The High Druid of Shannara Trilogy

He frowned. “I would have thought that the loss of their fleet and their King had accomplished that. Obviously, you don’t agree. Have you something else in mind, a more persuasive way to bring them into line?”


“Much more persuasive.”

He felt his patience ebb as he waited in vain for her to continue. “Am I expected to guess at what it is, or will you save me the trouble and simply tell me?”

She looked away from him, out over the shipyard to where the Dechtera sat dark and menacing in the moonlight, to where the shipyard workers continued to repair her. She was looking in that direction, but he had the feeling that she was looking at something else altogether, something hidden from him. He was struck again by the distant feel of her, the sense that she was not entirely where she appeared to be.

“You are not averse to killing, are you, Prime Minister?” she asked suddenly.

It was the way she asked the question that made him think she intended to trap him with his own words. He had developed a sixth sense about the use of such tactics over his years, and it had saved him from disaster more than once.

“Are you afraid to answer me?” she pressed.

“You know I am not afraid of killing.”

“I know you believe that the ends justify the means. I know you believe that accomplishing your goals entitles you to take whatever steps are required. I know that you are the architect of the deaths of your predecessor and those who would have succeeded him. I know that you have participated in blood games of all sorts.”

“Then speak your mind and quit playing games with me. My patience with you grows thin.”

Her bloodless face lifted out of the hood’s concealing shadows so that her dark eyes locked on his. “Listen closely, then. You waste needless time killing soldiers on the Prekkendorran. Killing soldiers means nothing to those who send them forth. If you want to break the spirit of the Elves, if you want to put an end to their resistance, you have to kill those whom the soldiers protect. You have to kill their women and children. You have to kill their old people and their infirm. You have to take the war from the battlefield into their homes.”

Her voice was a hiss. “You have the weapon to do so, Prime Minister. Fly the Dechtera to Arborlon and use it. Burn their precious city and its people to ashes. Make them afraid to think of doing anything other than begging for your mercy.”

She said it dispassionately, but her words transfixed him. He went hot and cold in turn, cowed at first by the prospect of such savagery, then excited by it. He was already perceived to be a monster, so there was little reason to pretend he wasn’t. He did not care in the slightest about preserving the lives of those who opposed him, and the Elves had been a thorn in his side for twenty years. Why not cull their numbers sufficiently that they would not threaten again in his lifetime?

“But you are an Elf yourself,” he said. “Why are you so willing to kill your own people?”

She made a sound that might have been meant as laughter. “I am not an Elf! I am a Druid! Just as you are a Prime Minister and not a Southlander. It is the power we wield that commands our loyalty, Sen Dunsidan, not some accident of birth.”

She was right, of course. His nationality and Race meant nothing to him beyond the opportunities they provided for advancement.

“As a Druid, then,” he snapped, “you must know that Shadea will not approve of this.

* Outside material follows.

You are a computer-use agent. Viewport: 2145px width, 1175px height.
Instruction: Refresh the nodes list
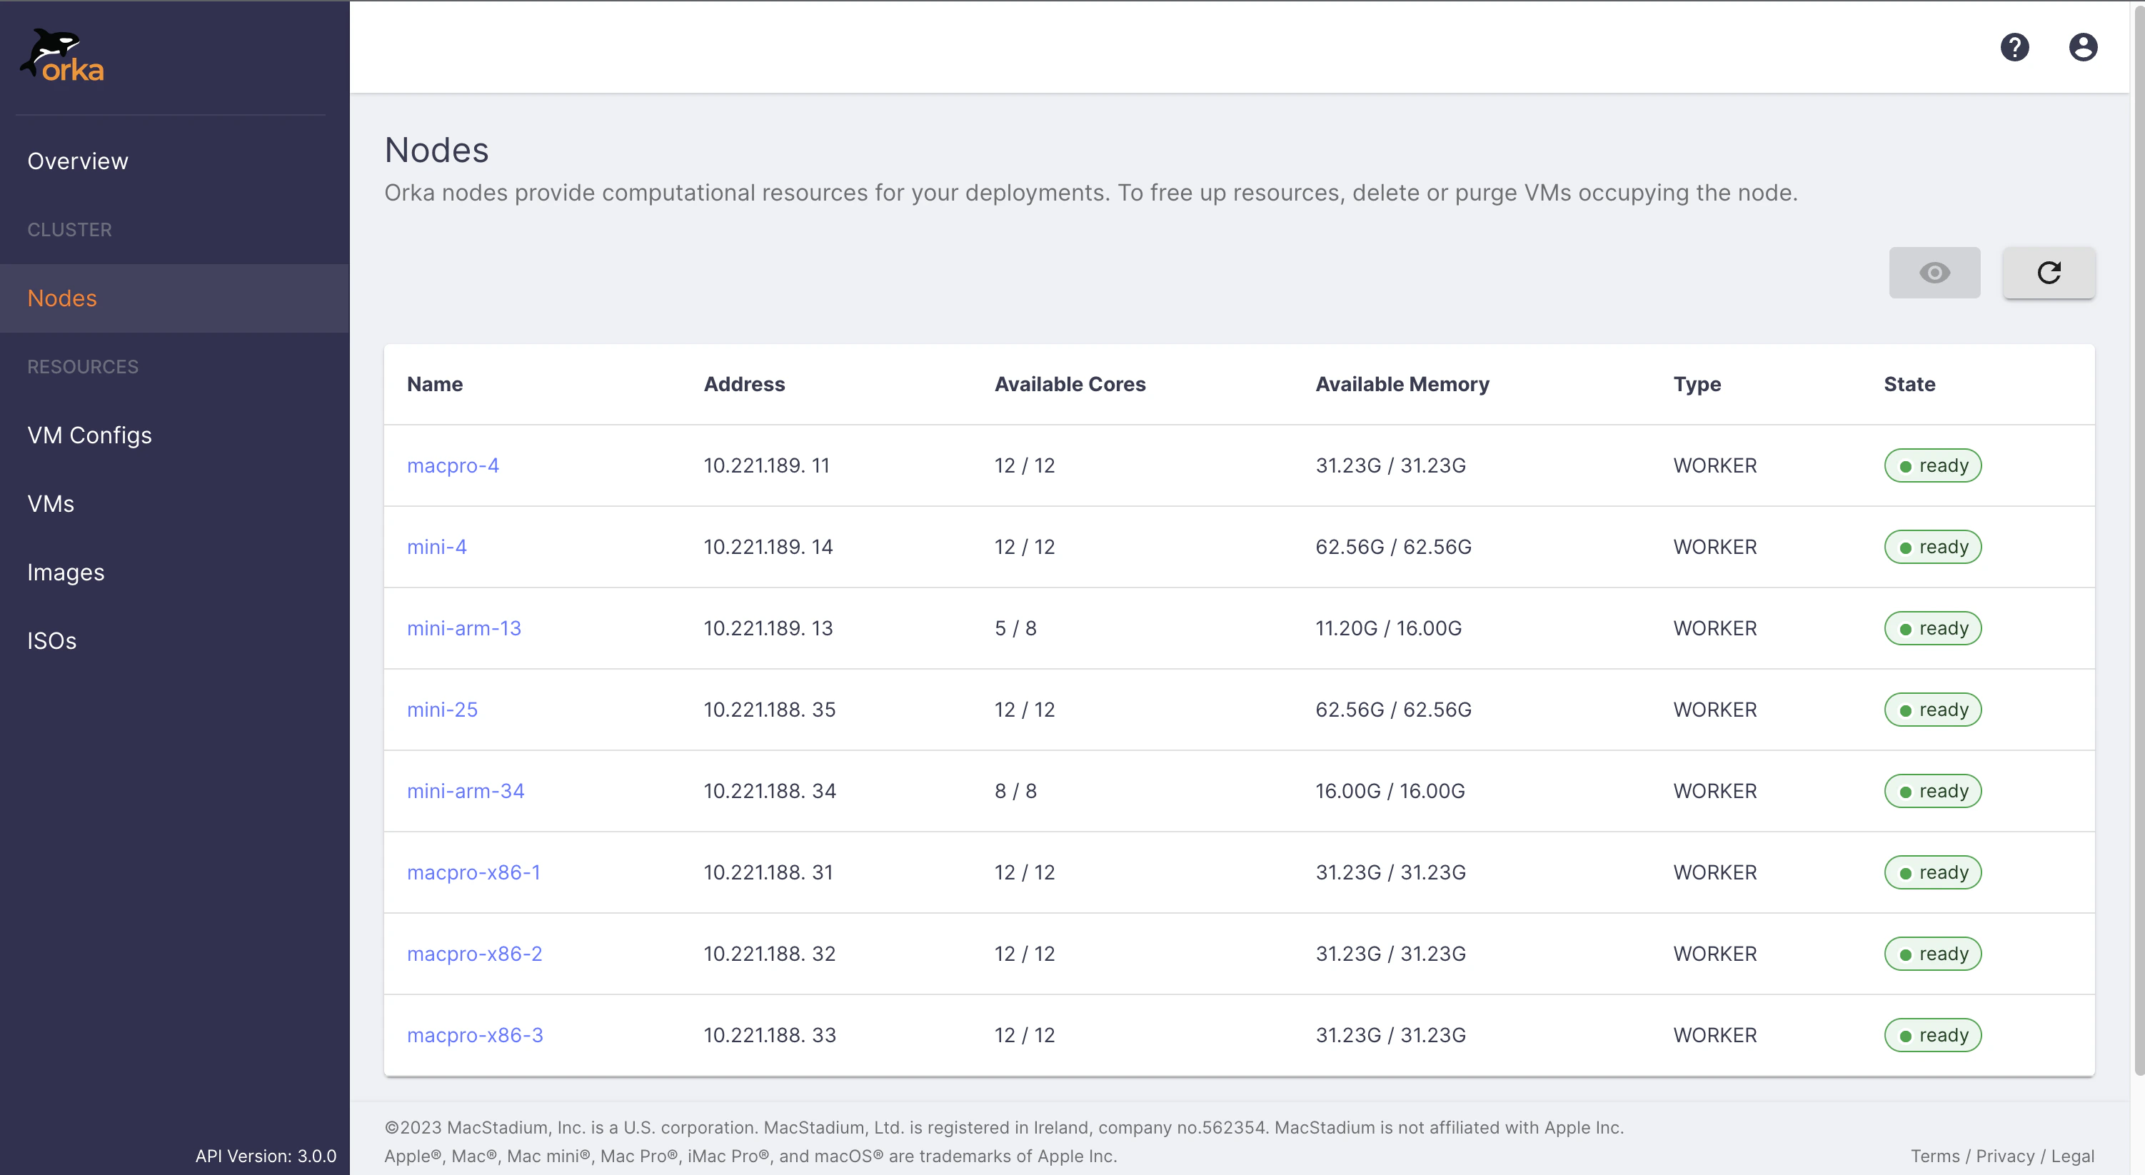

She will be here to confer with me in two days. She is already distressed that I attacked the Free-born without first advising her. Once she discovers my new intention, she will put a stop to it. In appearances, at least, the Druids must seem impartial. She might back the Federation in its bid to reclaim the Borderlands, but she will never countenance genocide.”

“Tell her nothing, then. Let her respond when it is over, after she has already openly declared her support of the Federation. Will anyone listen to her, no matter how loudly she protests?”

“In which case she will come looking for me, and not to offer congratulations.”

The pale face looked away. “I will deal with her when she does.”

He thought to question such boldness, for in the time he had known Iridia he had never once believed that she was a match for Shadea a’Ru. But perhaps things had changed. She sounded very sure of herself, and the steely resolve she brought to their alliance had given him reason to suspect she had grown more powerful.

“What is your decision, Prime Minister?” she pressed.